-------- Data listing --------

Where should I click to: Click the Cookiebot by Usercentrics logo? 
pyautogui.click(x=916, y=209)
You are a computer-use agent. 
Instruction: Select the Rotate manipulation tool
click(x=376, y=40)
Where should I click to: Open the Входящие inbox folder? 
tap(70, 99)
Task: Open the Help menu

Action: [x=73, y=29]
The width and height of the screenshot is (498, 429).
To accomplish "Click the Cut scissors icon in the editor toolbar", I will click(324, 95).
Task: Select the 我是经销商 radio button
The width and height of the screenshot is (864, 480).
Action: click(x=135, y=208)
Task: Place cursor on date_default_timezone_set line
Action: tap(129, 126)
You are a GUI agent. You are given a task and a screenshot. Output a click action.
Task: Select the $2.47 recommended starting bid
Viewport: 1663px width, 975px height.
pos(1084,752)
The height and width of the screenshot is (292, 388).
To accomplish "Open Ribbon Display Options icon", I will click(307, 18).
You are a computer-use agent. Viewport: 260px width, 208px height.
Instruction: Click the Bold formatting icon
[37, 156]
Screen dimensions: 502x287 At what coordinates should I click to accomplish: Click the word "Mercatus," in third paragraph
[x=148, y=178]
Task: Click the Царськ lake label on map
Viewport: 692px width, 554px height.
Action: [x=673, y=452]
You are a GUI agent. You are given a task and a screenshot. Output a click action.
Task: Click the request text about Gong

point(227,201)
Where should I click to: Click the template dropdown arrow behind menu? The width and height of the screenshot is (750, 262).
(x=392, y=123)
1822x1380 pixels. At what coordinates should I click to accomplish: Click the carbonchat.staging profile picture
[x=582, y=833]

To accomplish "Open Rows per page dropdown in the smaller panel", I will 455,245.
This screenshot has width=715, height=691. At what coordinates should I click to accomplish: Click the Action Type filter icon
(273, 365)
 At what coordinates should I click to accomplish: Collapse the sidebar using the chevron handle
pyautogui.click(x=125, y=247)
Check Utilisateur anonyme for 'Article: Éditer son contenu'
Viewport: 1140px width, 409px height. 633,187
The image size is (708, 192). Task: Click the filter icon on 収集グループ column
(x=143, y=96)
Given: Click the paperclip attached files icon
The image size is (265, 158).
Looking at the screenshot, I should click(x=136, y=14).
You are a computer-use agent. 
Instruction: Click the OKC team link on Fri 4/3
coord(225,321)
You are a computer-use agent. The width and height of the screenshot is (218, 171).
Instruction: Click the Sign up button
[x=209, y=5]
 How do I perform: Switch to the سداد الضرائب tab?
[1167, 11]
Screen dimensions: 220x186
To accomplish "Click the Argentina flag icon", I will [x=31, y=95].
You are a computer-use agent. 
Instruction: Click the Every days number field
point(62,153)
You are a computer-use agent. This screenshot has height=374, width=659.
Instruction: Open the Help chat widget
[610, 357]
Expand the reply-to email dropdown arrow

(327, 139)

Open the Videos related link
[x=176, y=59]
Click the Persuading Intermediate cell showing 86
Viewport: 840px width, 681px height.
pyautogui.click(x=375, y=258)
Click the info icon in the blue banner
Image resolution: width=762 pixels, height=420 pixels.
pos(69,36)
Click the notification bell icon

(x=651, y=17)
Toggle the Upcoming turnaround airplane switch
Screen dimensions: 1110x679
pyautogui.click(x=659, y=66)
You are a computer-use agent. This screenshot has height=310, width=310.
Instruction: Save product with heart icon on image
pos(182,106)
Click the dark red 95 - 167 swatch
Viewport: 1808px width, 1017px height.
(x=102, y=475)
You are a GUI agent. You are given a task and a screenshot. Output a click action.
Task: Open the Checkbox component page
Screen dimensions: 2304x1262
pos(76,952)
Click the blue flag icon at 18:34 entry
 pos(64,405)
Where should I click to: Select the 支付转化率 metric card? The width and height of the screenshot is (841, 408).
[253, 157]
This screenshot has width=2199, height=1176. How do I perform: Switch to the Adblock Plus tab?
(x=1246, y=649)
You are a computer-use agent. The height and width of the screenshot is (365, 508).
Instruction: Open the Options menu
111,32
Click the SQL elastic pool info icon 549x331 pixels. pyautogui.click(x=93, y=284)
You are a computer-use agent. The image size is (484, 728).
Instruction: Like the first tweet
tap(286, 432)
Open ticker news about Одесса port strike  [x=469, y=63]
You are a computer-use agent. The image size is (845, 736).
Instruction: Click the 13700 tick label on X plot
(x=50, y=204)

--------

Work instructions
Retype the items from the line containing "Screen dimensions: 502x287" through the line containing "Action: [x=673, y=452]", keeping every character unchanged.

Answer to the task
Screen dimensions: 502x287 At what coordinates should I click to accomplish: Click the word "Mercatus," in third paragraph
[x=148, y=178]
Task: Click the Царськ lake label on map
Viewport: 692px width, 554px height.
Action: [x=673, y=452]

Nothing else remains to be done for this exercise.